Sebagian kompleks Kantor Gubernur Jawa Tengah di Jalan Pahlawan Kota Semarang, Selasa (23/2) petang, terendam banjir setelah diguyur hujan deras selama kurang lebih dua jam, sejak pukul 15.30 WIB.

Banjir dengan ketinggian air antara 10-50 centimeter itu menggenangi halaman Kantor Gubernur Jateng, lantai 1 Gedung B, dan selasar penghubung ke Gedung A.

Banjir di pusat perkantoran Pemerintah Provinsi Jawa Tengah itu juga merendam puluhan sepeda motor dan mobil yang terparkir di halaman kantor.

Akibat banjir tersebut, aliran listrik di kompleks Kantor Gubernur Jateng dimatikan guna mengantisipasi hal-hal yang tidak diinginkan.

Marnie, salah seorang pegawai honorer di Bagian Humas dan Protokol Setda Provinsi Jateng, hanya bisa memandangi sepeda motor miliknya yang ikut terendam banjir.

"Biasanya tidak banjir, mungkin karena hujannya deras selama dua jam-an tadi. Mudah-mudahan motor saya tidak rusak," kata perempuan asal Kabupaten Pemalang itu.
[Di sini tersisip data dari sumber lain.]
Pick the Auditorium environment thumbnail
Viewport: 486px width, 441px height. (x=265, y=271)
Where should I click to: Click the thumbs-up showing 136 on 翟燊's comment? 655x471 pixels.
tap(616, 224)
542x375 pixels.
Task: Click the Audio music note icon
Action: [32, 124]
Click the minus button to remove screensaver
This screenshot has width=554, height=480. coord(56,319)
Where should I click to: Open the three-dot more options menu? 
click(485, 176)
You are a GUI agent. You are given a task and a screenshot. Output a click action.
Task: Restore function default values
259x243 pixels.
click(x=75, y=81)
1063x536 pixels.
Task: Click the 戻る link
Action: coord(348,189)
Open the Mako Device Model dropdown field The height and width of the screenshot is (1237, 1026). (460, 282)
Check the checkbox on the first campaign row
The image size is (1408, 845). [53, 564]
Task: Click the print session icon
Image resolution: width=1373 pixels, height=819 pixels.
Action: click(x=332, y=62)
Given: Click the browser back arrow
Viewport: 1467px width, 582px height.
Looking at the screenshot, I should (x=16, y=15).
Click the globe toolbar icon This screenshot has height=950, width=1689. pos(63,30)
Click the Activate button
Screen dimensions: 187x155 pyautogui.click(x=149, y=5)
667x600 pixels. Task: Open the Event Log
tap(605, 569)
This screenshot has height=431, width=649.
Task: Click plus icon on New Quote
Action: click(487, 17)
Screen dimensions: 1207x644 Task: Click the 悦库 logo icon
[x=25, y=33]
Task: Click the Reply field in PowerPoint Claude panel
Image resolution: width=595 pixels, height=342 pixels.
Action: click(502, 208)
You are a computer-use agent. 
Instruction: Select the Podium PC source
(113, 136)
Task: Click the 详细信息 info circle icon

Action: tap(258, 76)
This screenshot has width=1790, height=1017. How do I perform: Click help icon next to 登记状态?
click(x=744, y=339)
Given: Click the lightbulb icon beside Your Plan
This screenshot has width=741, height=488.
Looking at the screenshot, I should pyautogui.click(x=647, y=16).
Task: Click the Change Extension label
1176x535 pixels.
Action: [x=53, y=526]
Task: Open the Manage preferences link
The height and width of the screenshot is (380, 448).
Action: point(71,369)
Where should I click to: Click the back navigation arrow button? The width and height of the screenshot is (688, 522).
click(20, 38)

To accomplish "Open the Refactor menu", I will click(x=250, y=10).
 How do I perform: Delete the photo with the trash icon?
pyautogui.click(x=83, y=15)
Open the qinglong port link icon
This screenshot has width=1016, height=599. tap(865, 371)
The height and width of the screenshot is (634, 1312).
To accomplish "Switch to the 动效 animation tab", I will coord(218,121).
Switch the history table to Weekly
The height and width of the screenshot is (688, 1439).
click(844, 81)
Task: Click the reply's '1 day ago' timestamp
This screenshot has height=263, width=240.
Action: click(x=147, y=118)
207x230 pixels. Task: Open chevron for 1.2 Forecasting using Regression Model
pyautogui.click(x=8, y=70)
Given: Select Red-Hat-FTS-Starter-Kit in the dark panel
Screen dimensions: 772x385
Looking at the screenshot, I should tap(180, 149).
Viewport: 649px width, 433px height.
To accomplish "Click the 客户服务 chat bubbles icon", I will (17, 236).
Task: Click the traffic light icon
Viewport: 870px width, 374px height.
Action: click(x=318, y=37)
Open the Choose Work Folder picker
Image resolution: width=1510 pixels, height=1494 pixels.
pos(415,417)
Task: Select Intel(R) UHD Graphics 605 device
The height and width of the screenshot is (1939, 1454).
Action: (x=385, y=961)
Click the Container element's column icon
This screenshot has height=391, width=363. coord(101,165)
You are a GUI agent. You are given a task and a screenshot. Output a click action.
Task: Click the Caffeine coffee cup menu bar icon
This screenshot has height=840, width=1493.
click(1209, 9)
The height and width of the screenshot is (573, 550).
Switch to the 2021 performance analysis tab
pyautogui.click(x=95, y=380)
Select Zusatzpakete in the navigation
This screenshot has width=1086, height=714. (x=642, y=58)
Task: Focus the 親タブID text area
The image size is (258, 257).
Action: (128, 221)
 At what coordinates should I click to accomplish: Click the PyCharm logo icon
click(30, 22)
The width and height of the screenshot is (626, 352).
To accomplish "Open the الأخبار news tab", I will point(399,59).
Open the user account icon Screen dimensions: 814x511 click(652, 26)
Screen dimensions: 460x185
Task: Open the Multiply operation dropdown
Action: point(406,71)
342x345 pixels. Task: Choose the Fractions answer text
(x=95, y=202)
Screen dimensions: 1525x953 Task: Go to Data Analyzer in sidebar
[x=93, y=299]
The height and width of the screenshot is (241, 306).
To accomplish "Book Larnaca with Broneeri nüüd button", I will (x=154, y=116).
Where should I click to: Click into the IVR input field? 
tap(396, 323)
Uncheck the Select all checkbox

Seperti dilansir detik, sejumlah jalan protokol di sekitar kompleks Kantor Gubernur Jateng, seperti Jalan Pahlawan dan Jalan Pandanaran, juga terendam air cukup tinggi sehingga terpaksa ditutup sementara.

Penutupan jalan tersebut menyebabkan kemacetan arus lalu lintas cukup parah.

PSI Tidak Kritik Banjir Jateng

Plt Ketua Umum Partai Solidaritas Indonesia (PSI) Giring Ganesha menyoroti banjir yang melanda Jakarta dalam sepekan terakhir. Giring juga mengkritik kinerja Gubernur DKI Jakarta Anies Baswedan yang dianggapnya tidak mampu mengatasi banjir.

Tulisan Giring itu pun viral di media sosial dan ramai dibahas warganet. Lebih dari 2.500 warganet bahas nama vokalis band Nidji itu.

Akun @KangUsep77 menyatakan bahwa kritik Giring sangat subjektif. Sebab, banyak daerah lain yang mengalami banjir tetapi tidak disoroti oleh PSI.

"lah si giring yg ngertiin subyektif kali, Pasha mengkritik si giring karena si giring bilang pak anis ngak ngapa2in dlm menangani banjir!! tuh DKI kena banjir dalam waktu ngak sampai 2 hari dah surut di wilayah2 lain berhari2 kaga surut2 di jateng sampai lbh seminggu psi mingkem," ungkapnya.